The Omnibus Roundup – WTC, subway photos, Nets arena, parks, maps and urban sketchers

Among all the other things this date evokes, it also brings reminders of broken promises, feuds and memorials at the World Trade Center site.

Another anniversary we’re remembering these days is… the arrival of the Dutch. Lots of exciting events going on this weekend and beyond. Especially of interest is the Pioneers of Change festival of Dutch design, fashion and architecture going down on Governor’s Island through the 20th.

We’re gearing up for a September and October full of talking transit and commuting with WNYC. And as the Cityscapes team gets ready to launch their Door to Door series – which will include a couple meet-ups we’re co-sponsoring – they want your subway photos! In other mass transit news, Jay Walder has been confirmed as the chairman and CEO of the MTA, a rank the Post and Gothamist agree is equivalent to czar.

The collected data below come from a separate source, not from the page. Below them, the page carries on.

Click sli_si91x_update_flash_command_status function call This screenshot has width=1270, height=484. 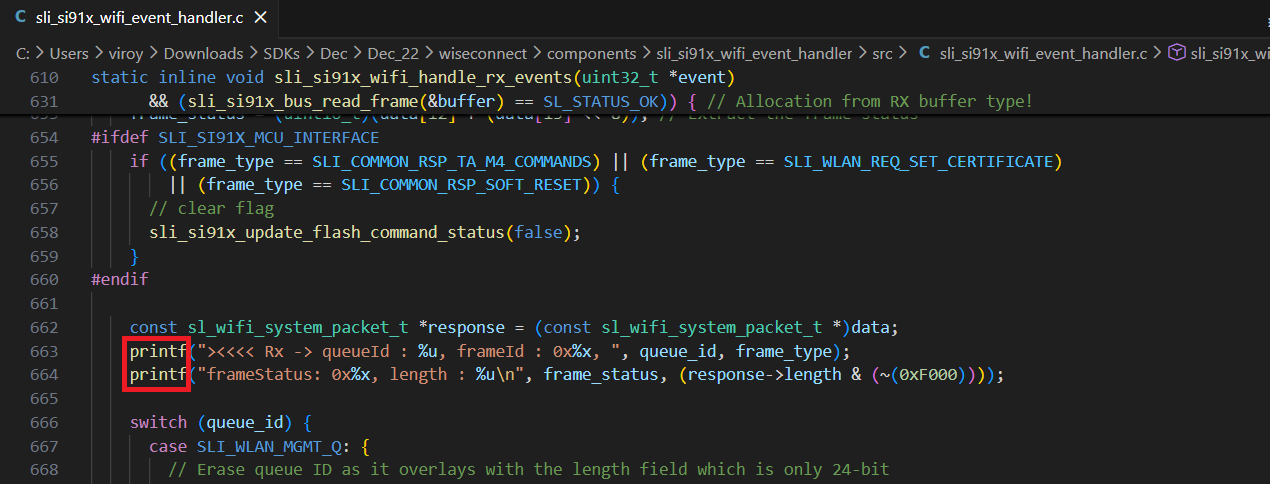click(x=325, y=232)
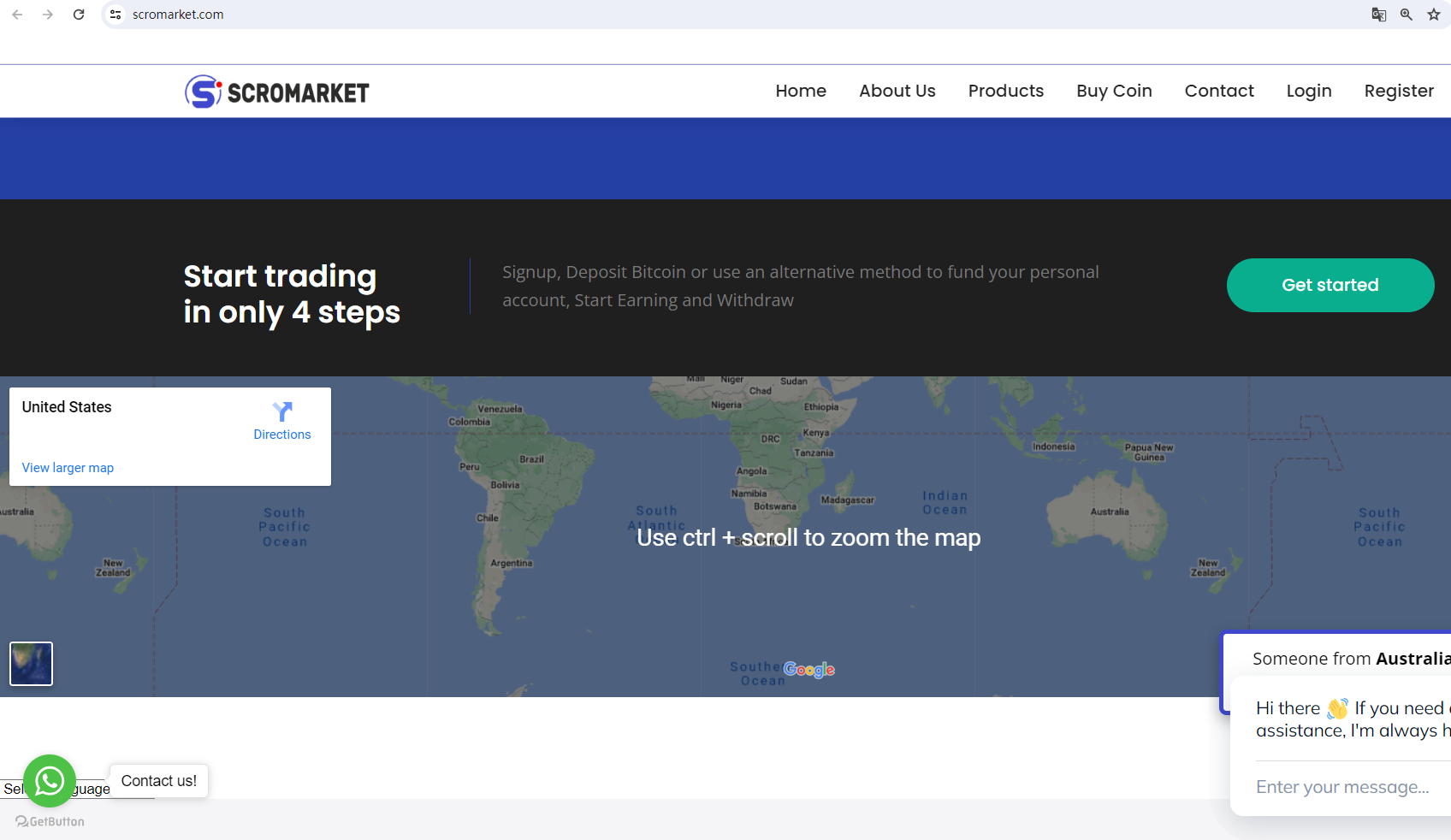This screenshot has height=840, width=1451.
Task: Go to About Us page
Action: coord(897,91)
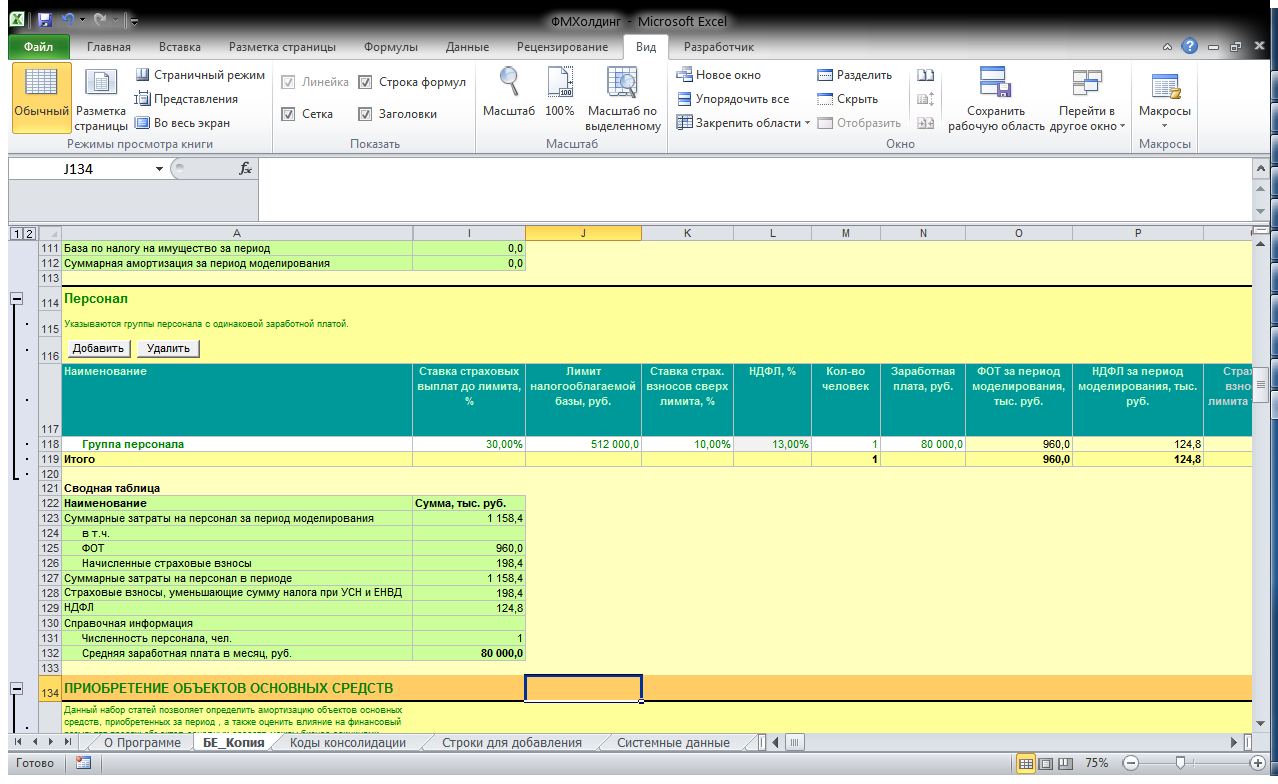
Task: Click Масштаб по выделенному icon
Action: pyautogui.click(x=622, y=99)
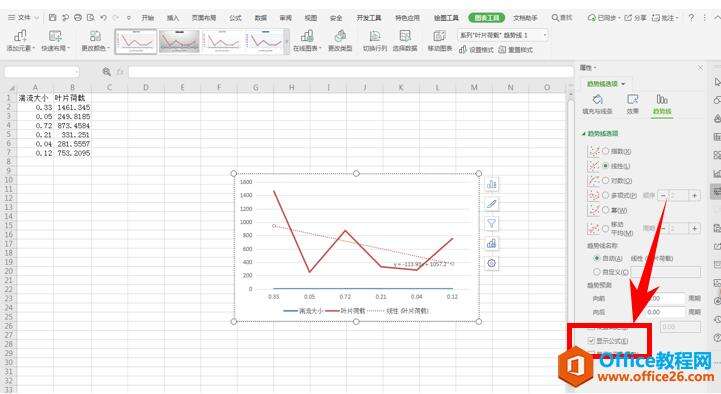This screenshot has width=721, height=394.
Task: Click the Select Data icon
Action: click(405, 40)
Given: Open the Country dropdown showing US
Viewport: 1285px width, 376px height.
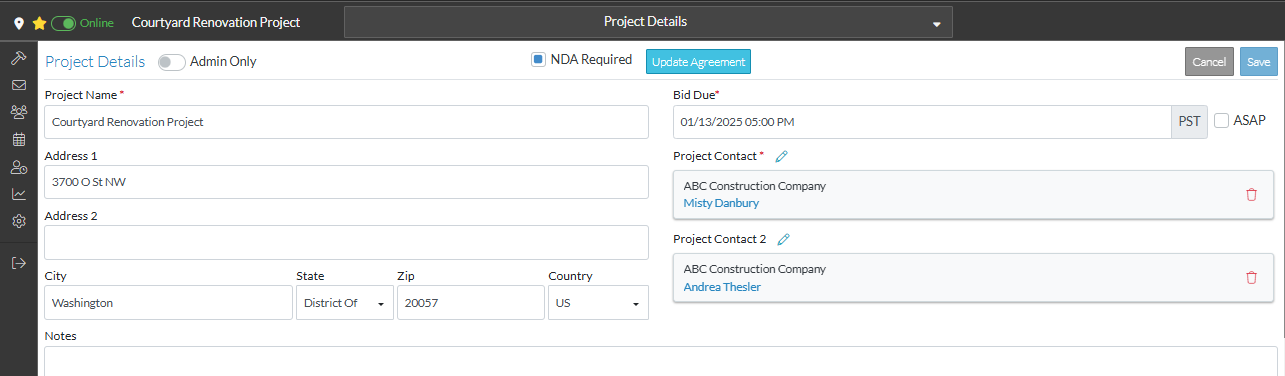Looking at the screenshot, I should pyautogui.click(x=598, y=303).
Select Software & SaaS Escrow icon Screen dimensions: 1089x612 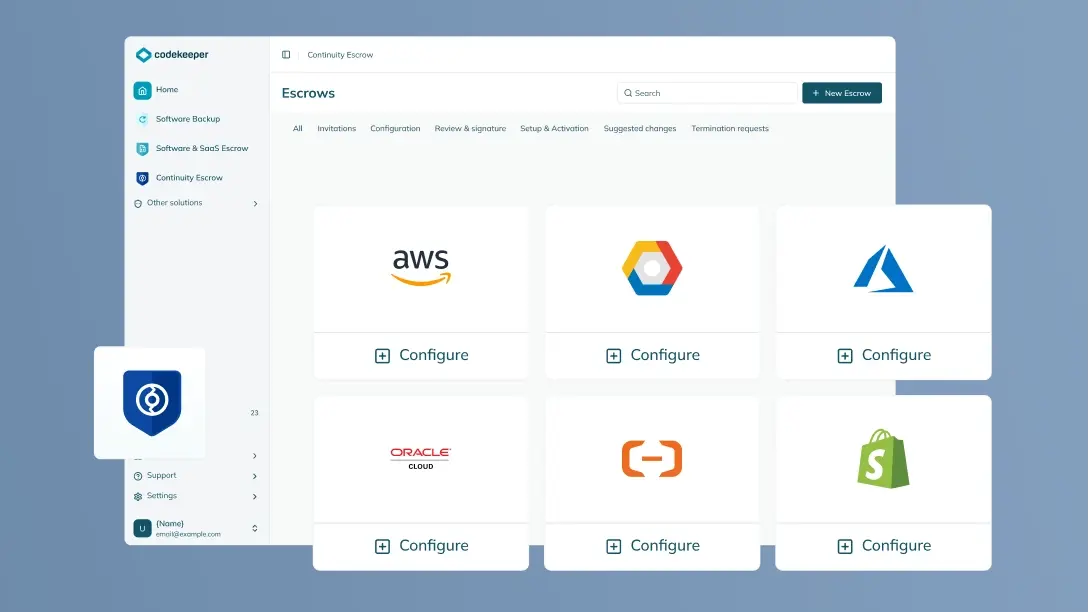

On the off-chance you haven’t seen them yet, check out the latest renderings of the new scheme for the Nets Arena at Atlantic Yards, a collaboration between SHoP Architects and Ellerbe Becket. The architecture critics of the New York Times and the Los Angeles Times, Nicolai Ouroussoff and Christopher Hawthorne, have both put in their two cents, and the project has also received the critical scrutiny of the Independent Budget Office, whose report finds a $40 million-dollar shortfall between the project’s public subsidies and projected increases in tax revenue.

As you’ll be reminded in the coming weeks, our abiding obsessions include parks and maps. Our buds at the Infrastructurist have put these two essential elements of urbanism together, and with the help of Google Earth and good taste, proudly proclaim their list of The Ten Greatest City Parks. While we would have appreciated mention of some of the innovative recent additions to the global canon of large urban parks – say, Al-Azhar Park in Cairo or Simón Bolívar Metropolitan Park in Bogotá, for example – we dig the instinct to compare public amenities at the same scale.

We are also, of course, into comparisons over time. So while you wait for Nadal’s rain date, check out an amazing mapping and urban planning resource, called OASIS, that allows you to view the USTA Tennis Center’s construction over the years. Steve Romalewski, who directs the CUNY Center for Urban Research, will be sharing some of the other incredible implications of this resource right here on the Omnibus in a couple weeks. Stay tuned.

The satellite’s-eye-view and digital imagery, however, are no substitute for the personal point-of-view and pen-and-ink-on-paper that have characterized much urban imagery since Brunelleschi’s invention of linear perspective. Urban Sketchers is a group of enthusiasts who post incredible drawings of their wanderings throughout the world’s cities to their site and flickr pool. Check out their wicked cool self-published mag of drawings of cars in cities around the world.

 

The Roundup keeps you up to date with topics we’ve featured and other things we think are worth knowing about.

The views expressed here are those of the authors only and do not reflect the position of The Architectural League of New York.

Comments

Leni Schwendinger September 16, 2009

I heartily endorse reading of the Infrastructurist blog. The blog is a witty, astute critique chock full of the kind of information a urbanist can use!

Jim Maleady September 16, 2009

Great sketches.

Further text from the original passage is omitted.